INSTRUCTIONS FOR THE TASK:
Display each line of the listing below that contains the word "search".

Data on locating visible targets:
★ ★ ★ ★

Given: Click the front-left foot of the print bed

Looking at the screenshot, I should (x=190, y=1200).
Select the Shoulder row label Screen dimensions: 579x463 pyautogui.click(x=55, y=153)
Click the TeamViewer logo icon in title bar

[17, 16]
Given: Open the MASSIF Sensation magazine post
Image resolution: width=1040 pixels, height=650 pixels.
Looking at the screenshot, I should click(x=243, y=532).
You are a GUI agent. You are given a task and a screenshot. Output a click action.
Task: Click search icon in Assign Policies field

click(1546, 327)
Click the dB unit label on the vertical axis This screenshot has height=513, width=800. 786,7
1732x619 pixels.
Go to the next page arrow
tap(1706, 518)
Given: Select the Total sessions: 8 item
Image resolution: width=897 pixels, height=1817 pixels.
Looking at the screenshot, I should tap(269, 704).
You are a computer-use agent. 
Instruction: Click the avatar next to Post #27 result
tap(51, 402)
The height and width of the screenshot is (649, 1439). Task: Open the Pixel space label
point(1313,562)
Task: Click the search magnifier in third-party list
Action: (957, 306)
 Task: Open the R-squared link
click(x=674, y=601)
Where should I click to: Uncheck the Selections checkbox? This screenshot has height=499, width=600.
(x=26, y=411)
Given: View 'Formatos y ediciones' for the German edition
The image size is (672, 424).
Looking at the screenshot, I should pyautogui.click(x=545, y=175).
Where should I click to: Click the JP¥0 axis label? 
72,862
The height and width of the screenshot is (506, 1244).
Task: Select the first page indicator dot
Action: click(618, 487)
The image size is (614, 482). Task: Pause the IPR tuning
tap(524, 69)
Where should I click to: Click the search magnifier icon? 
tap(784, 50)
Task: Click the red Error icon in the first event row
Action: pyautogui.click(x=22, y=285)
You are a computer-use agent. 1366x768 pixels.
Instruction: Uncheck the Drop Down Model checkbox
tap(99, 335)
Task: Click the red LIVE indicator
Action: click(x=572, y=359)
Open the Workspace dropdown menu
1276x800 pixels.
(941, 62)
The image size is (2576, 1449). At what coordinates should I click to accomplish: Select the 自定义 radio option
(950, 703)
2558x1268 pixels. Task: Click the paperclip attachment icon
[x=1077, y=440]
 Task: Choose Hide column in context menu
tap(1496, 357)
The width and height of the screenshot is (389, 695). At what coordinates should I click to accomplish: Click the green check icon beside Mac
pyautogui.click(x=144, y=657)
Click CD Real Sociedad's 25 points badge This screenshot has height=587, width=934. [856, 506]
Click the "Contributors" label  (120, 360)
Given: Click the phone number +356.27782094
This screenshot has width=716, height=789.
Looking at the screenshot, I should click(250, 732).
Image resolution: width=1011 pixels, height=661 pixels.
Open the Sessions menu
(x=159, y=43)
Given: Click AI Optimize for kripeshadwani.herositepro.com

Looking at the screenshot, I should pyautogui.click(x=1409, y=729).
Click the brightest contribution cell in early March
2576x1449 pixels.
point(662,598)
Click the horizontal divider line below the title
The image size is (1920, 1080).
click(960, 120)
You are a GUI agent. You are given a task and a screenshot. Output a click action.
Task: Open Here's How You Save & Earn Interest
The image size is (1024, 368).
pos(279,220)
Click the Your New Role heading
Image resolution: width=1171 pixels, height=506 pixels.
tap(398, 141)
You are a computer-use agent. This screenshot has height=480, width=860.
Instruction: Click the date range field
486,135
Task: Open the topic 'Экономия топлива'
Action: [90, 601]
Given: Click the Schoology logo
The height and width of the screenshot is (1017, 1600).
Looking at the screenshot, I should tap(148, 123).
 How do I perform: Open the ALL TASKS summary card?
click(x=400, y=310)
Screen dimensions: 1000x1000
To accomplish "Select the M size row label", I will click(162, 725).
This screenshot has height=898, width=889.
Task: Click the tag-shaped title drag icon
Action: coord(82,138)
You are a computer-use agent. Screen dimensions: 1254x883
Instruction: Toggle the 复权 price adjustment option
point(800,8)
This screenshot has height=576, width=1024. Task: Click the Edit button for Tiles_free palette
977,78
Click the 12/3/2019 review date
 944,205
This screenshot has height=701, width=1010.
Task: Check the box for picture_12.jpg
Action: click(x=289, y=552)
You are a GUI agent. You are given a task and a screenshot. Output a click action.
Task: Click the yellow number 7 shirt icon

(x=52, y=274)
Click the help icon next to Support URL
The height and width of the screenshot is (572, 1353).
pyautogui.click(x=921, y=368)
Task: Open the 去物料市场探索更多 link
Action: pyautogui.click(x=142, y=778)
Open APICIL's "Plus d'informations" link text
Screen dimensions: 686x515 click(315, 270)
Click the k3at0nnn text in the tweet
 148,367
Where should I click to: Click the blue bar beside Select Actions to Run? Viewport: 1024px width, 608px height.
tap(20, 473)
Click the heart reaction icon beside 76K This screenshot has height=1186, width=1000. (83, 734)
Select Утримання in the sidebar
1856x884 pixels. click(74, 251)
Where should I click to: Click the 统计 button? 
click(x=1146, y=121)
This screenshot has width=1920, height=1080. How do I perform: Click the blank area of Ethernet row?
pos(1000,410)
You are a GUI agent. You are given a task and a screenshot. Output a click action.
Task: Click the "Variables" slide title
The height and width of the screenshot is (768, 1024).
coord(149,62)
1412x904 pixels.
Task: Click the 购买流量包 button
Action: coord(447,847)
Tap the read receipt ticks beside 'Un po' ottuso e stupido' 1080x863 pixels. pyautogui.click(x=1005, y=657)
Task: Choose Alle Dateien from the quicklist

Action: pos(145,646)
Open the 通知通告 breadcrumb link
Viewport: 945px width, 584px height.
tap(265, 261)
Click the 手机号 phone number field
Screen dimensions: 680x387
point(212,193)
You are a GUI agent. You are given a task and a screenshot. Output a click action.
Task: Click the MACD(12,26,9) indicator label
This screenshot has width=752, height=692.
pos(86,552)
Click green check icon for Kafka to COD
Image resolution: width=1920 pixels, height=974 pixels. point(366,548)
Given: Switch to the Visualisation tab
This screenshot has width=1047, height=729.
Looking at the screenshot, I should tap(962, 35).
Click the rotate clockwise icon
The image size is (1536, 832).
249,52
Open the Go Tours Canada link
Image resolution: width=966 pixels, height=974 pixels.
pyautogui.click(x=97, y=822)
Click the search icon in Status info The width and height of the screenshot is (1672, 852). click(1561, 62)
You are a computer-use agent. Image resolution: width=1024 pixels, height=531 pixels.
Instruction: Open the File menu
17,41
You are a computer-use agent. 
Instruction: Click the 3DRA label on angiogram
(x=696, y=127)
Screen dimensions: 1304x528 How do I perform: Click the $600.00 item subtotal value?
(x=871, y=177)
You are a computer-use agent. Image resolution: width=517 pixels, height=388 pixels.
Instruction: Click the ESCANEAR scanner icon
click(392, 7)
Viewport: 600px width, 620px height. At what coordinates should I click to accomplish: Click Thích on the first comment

★ ★ ★ ★

FINAL ANSWER:
Task: Click search icon in Assign Policies field
Task: Click the search magnifier in third-party list
Where should I click to: Click the search magnifier icon? 
Click the search icon in Status info The width and height of the screenshot is (1672, 852). click(1561, 62)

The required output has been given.